Despite transitioning band members and the death of their electric organ (as documented in the music video for “Firewood”), the band has maintained show dates and managed to put out a white-vinyl-and -download-only self-titled EP. Singer, guitarist, pianist, whatever-ist Jim Cicero is blunt about the band’s single-minded future, “Making the new record perfect [is the most important thing].”

The music is as smooth as sailing in a row boat with a choppy wind. The movement is rolling with the punctuation and sweet feel of lake spray against your exposed skin. With the horns and strings, the music swells in front of a steady bass drum and full guitar strumming with accentuating pops and rolls from the snares and cymbals. There are more layers than the band has musicians. The sound is robust, inviting and engaging.

As odd as it is sensible, Light Pollution owes a lot of its sound to 90’s post-hardcore groups like Rival Schools and Glassjaw, especially in the rhythm section. The odd hits and fills harken to a rawer time in underground music and the vocals harken that way as well.
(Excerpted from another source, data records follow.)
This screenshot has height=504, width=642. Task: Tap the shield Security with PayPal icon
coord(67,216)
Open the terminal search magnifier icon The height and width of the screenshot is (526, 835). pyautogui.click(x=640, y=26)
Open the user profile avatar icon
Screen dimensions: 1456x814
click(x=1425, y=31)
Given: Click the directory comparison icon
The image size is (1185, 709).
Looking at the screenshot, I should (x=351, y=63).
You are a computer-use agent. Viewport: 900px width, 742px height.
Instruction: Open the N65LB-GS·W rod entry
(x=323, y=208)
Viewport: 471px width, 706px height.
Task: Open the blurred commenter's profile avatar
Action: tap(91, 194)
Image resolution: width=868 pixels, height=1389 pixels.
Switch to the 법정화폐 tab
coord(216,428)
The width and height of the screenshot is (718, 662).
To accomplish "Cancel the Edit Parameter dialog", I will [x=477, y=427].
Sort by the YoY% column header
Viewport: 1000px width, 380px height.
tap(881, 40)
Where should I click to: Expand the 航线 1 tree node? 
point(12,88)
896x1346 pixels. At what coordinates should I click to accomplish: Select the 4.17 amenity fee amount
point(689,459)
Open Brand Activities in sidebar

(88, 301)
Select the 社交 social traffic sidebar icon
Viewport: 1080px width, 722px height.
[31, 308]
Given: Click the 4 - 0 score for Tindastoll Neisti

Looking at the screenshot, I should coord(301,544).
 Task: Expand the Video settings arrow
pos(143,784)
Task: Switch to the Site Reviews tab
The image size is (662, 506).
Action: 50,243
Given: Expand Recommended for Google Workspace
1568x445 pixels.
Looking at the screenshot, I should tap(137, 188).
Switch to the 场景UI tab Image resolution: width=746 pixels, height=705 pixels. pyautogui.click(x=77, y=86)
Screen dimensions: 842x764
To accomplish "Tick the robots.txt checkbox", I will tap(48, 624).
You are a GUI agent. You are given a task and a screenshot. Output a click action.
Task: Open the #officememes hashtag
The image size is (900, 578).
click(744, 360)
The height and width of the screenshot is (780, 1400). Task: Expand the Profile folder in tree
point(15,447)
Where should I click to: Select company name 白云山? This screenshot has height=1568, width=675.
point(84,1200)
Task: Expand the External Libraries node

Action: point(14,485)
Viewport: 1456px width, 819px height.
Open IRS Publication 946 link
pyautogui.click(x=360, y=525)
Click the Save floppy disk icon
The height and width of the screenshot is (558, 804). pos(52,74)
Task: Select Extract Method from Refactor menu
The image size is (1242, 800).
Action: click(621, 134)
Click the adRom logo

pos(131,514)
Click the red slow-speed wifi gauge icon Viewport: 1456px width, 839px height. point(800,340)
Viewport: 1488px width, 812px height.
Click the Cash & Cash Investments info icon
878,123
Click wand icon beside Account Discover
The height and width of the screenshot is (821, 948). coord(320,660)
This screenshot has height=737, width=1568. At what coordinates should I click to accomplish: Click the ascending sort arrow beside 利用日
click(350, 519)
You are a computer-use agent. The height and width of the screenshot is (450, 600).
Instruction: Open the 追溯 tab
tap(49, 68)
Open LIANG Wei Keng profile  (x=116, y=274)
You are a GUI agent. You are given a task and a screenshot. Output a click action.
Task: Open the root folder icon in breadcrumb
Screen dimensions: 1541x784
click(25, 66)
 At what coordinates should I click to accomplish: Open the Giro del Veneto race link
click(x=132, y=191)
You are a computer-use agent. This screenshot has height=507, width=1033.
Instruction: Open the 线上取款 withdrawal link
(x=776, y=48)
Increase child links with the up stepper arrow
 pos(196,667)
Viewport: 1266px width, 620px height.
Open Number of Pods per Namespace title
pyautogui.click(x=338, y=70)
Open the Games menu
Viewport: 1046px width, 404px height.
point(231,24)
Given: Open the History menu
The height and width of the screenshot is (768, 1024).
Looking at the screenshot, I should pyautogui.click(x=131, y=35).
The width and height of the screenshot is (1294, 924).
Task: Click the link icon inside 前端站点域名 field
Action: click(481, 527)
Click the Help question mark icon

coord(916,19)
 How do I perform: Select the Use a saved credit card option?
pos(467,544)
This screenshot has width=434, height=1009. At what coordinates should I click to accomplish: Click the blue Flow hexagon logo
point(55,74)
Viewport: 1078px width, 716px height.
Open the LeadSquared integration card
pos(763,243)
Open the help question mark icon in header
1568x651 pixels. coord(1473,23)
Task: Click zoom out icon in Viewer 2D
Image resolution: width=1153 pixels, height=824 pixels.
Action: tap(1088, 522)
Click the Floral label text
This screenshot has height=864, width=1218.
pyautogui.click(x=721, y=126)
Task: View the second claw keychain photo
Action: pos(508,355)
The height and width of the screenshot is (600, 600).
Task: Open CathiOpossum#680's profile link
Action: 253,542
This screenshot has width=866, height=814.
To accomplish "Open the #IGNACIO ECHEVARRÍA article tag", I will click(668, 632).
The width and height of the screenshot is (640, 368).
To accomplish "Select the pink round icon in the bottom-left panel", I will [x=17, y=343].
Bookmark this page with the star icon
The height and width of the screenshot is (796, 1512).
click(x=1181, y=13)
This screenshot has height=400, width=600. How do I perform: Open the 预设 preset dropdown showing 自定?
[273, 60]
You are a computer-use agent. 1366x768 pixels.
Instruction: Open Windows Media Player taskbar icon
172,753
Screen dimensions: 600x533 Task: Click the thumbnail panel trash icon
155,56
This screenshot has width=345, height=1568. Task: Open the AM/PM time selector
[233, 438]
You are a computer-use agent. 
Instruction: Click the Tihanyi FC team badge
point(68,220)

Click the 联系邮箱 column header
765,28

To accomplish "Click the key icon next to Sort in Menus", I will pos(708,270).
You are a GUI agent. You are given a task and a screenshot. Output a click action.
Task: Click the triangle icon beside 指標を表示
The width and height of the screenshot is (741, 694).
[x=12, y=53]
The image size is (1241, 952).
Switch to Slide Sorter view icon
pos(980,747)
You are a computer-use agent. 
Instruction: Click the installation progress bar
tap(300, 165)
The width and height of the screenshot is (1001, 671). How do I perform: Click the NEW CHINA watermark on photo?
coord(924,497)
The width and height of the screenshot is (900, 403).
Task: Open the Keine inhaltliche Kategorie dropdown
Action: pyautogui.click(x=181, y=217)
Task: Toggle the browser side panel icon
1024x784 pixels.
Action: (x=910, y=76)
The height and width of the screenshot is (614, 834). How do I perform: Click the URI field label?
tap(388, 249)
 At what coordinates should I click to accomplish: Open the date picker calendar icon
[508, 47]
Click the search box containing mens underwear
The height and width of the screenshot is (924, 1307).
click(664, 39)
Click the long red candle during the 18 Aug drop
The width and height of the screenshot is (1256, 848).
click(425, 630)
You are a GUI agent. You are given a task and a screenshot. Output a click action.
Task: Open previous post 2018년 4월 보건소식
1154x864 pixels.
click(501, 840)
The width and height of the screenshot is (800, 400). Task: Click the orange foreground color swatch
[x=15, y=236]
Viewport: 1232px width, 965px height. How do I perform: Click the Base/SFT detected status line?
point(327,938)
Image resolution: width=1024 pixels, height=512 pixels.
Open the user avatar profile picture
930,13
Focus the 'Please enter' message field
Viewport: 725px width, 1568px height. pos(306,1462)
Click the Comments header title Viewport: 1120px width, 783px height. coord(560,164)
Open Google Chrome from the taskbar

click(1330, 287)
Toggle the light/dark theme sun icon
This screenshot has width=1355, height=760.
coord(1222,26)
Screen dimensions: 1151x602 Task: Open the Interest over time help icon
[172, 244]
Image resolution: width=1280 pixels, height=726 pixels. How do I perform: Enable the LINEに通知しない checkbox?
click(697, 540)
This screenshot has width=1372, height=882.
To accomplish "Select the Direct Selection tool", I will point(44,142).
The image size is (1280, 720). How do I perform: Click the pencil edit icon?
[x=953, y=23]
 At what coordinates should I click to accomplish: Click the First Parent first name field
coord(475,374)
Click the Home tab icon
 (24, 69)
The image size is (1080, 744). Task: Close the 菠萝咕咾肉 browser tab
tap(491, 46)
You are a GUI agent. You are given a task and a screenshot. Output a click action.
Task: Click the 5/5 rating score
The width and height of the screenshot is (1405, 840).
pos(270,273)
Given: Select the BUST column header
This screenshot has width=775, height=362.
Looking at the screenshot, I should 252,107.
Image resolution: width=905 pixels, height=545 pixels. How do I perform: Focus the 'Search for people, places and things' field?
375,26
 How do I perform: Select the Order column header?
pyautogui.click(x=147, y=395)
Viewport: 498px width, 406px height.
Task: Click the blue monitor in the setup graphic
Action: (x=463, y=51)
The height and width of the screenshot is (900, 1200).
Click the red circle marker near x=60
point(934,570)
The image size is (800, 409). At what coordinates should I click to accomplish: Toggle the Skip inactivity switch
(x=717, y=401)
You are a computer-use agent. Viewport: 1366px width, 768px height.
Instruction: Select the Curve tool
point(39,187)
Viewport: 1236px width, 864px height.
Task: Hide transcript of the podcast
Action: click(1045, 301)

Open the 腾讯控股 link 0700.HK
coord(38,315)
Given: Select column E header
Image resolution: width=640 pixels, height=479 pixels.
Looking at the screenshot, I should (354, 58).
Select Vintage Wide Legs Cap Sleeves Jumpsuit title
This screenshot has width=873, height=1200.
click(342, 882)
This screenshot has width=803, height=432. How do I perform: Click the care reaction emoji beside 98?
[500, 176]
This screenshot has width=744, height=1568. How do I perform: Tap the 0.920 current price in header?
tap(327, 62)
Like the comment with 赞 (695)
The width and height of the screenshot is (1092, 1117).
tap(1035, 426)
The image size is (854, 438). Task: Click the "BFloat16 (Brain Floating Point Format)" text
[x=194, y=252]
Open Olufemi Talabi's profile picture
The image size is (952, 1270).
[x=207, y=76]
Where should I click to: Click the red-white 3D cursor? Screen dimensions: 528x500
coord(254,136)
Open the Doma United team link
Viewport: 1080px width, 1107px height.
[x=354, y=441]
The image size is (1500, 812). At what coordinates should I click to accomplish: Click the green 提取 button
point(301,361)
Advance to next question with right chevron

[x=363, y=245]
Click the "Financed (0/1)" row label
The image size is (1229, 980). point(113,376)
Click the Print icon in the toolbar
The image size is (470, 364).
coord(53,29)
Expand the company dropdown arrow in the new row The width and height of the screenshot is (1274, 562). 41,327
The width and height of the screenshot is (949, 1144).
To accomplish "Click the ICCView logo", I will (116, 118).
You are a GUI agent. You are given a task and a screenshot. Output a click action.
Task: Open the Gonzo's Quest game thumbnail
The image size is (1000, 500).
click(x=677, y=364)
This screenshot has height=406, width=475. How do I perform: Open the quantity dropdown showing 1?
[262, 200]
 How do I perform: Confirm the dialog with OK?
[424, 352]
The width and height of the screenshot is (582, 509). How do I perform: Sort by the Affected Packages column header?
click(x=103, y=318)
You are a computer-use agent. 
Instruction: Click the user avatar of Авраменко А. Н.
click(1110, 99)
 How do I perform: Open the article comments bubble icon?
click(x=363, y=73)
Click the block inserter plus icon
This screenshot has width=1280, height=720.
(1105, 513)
Cicero sounds like he’s indifferent to singing, but like it’s something deeper that he can’t control that’s driving him and coming out through his throat.

“These songs have more string and horn arrangements,” Cicero says about the EP, “and by recording on our own terms we allowed ourselves to experiment more, incorporating found sounds, dissonant piano rolls; noise in general.” Whatever you can find in any of their songs, it always has the building quality of a ghost howling behind you, chasing you up a flight of stairs that’s really a cliff - and that’s a good thing.